Cardiopulmonary consequences of decompression stress.

Clinically undetectable venous gas emboli (VGE) can be routinely demonstrated in both animals and men undergoing clinically uneventful decompression from hyperbaric environments. The effect of VGE on gas exchange and pulmonary hemodynamics in this setting is unclear. We therefore have studied the cardiopulmonary effects of clinically uneventful decompression on unanesthetized sheep. Sheep were instrumented with a femoral arterial catheter, Swan-Ganz catheter, chronic tracheostomy, and were loosely restrained in the prone position. Following baseline measurements of pulmonary artery pressure (pPA), mean pulmonary artery wedge pressure (pPAw), cardiac output (CO), arterial and mixed venous blood gases, Doppler ultrasonic bubble detection, and V/Q scans using 133Xe, the animals were exposed to: (a) a 15-min exposure to 6.03 ATA (n = 8), (b) a 17.5-min exposure to 6.03 ATA, or (c) a 15-min control period at 1 ATA (n = 7). All measured parameters remained unchanged in the control group.

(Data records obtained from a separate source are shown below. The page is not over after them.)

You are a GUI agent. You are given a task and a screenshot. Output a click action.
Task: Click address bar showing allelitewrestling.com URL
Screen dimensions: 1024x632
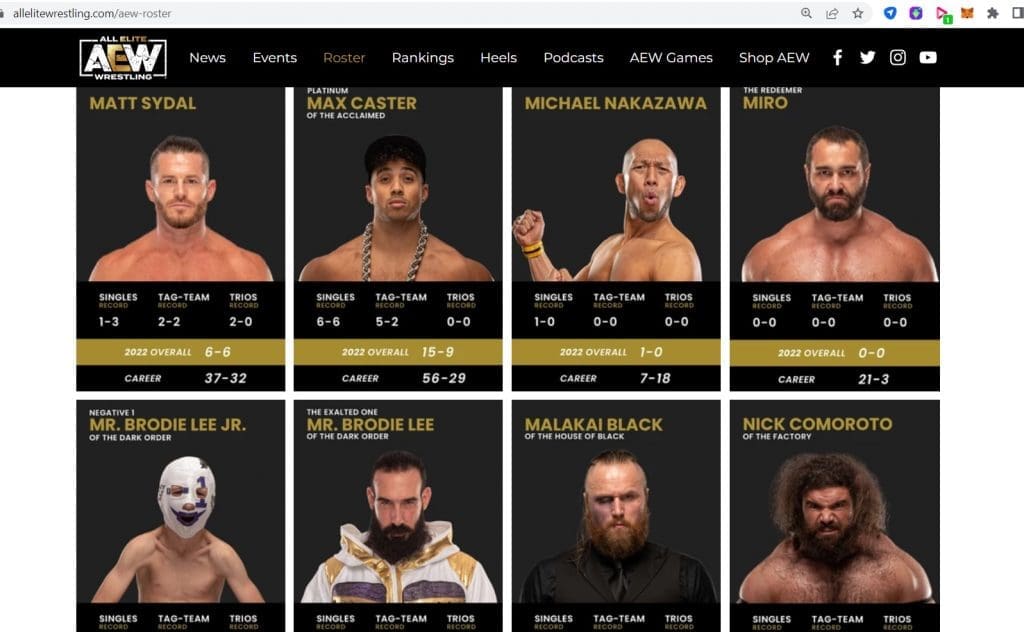click(x=392, y=13)
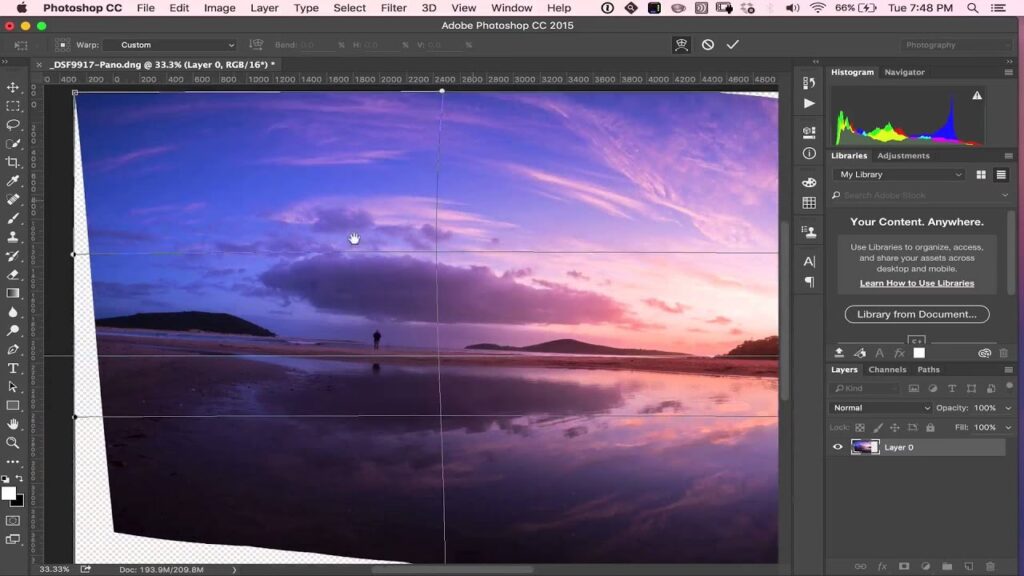Click Library from Document button

(917, 314)
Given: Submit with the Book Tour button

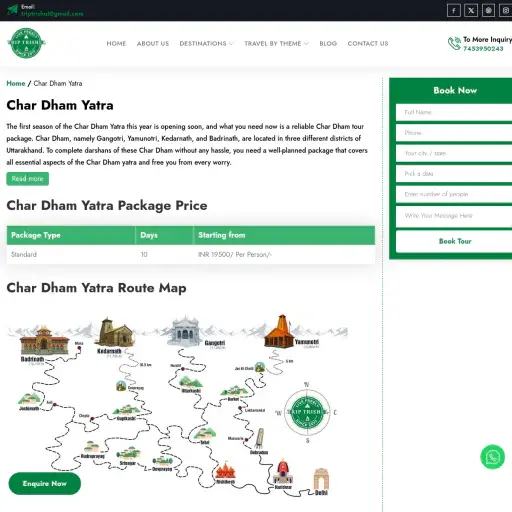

VGE were detected in all animals exposed to pressure. In both exposure groups CO fell 20% (P < 0.05) and pulmonary vascular resistance (PVR) rose 60% (P < 0.05) compared to the control group. This rise in PVR was significantly in excess of that predicted for the observed fall in CO. Analysis of pPA and pPAw suggested neither right nor left ventricular failure. No significant abnormalities of gas exchange were detected. V/Q scans remained unchanged in all animals. We conclude that CO and PVR are altered by clinically uneventful decompression stress.